Tuesday’s primary elections saw the victory of a beloved progressive, the defeat of a Trump supported GOP candidate, and a “to close to call” result in a crucial Kentucky Senate race. Here’s the rundown from some of the primaries’ most popular races.
What We Know:
- Rep. Alexandria Ocasio-Cortez cruised to victory Tuesday, garnering almost 73% of the vote in New York’s 14th district.
- AOC took down moderate former cable news host Michelle Caruso-Cabrera, who raised about $2 million.
- “What you all have shown is that a people’s movement here is not an accident, it is a mandate,” Ocasio-Cortez said on a livestream Tuesday night. “This absolutely strengthens us. It’s not just about winning or losing, but so much of this is about how we win. To win with that kind of mandate is transformative, and it tells us that our policy positions are not an accident.”

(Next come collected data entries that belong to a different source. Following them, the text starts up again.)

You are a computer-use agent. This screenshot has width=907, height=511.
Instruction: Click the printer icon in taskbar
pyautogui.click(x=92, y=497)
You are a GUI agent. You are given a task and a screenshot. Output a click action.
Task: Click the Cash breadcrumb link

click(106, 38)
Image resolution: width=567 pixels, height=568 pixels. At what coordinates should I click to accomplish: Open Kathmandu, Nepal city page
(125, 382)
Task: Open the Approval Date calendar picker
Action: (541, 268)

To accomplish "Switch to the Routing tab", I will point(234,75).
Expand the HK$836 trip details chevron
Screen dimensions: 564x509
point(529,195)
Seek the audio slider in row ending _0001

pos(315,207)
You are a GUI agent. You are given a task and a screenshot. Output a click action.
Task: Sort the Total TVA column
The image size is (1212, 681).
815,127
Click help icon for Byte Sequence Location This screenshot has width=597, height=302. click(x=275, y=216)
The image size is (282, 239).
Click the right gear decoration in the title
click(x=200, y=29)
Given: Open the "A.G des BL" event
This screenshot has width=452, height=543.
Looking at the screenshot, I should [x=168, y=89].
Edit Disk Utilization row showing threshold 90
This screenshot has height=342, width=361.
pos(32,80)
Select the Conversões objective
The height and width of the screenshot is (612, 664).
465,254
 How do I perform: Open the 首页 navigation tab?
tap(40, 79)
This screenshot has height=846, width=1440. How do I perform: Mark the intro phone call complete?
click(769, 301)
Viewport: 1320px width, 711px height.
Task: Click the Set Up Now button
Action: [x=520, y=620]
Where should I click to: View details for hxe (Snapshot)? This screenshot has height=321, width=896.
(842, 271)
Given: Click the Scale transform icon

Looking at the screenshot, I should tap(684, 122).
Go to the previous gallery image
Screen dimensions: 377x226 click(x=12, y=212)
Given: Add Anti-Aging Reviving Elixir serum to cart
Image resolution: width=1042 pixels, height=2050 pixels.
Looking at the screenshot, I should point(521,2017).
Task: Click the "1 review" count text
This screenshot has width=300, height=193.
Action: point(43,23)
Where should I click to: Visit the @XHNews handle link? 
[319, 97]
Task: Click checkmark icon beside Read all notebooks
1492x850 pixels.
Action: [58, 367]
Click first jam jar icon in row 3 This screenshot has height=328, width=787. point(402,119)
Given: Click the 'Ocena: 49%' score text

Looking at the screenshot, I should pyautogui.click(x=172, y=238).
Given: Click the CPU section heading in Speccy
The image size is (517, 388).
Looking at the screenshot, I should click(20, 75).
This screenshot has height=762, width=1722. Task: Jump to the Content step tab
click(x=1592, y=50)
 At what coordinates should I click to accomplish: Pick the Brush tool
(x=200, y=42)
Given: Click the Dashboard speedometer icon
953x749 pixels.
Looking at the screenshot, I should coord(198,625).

- Her victory has further fueled talks of a 2022 primary challenge to Senate Minority Chuck Schumer. In the meantime, she’ll be rooting for Jamaal Bowman and Mondaire Jones, who could be one of the first openly LGBTQ Black members of Congress, to win their close, undecided races to improve her influence in the House Democratic Caucus.
- 24-year-old Republican Madison Cawthorn won North Carolina’s 11th congressional primary for the seat vacated by the President’s chief of staff, Mark Meadows. Cawthorn will turn 25 in August, the constitutionally required age to serve in the House, and if elected in November will become the youngest member of Congress.
- He defeated Lynda Bennett, a realtor supported by President Donald Trump.
- “Tonight, the voters of the 11th district of North Carolina said they’re ready for a new generation of leadership in Washington,” Cawthorn said in a statement Tuesday night. “You turned our message of hope, opportunity and freedom into a movement.”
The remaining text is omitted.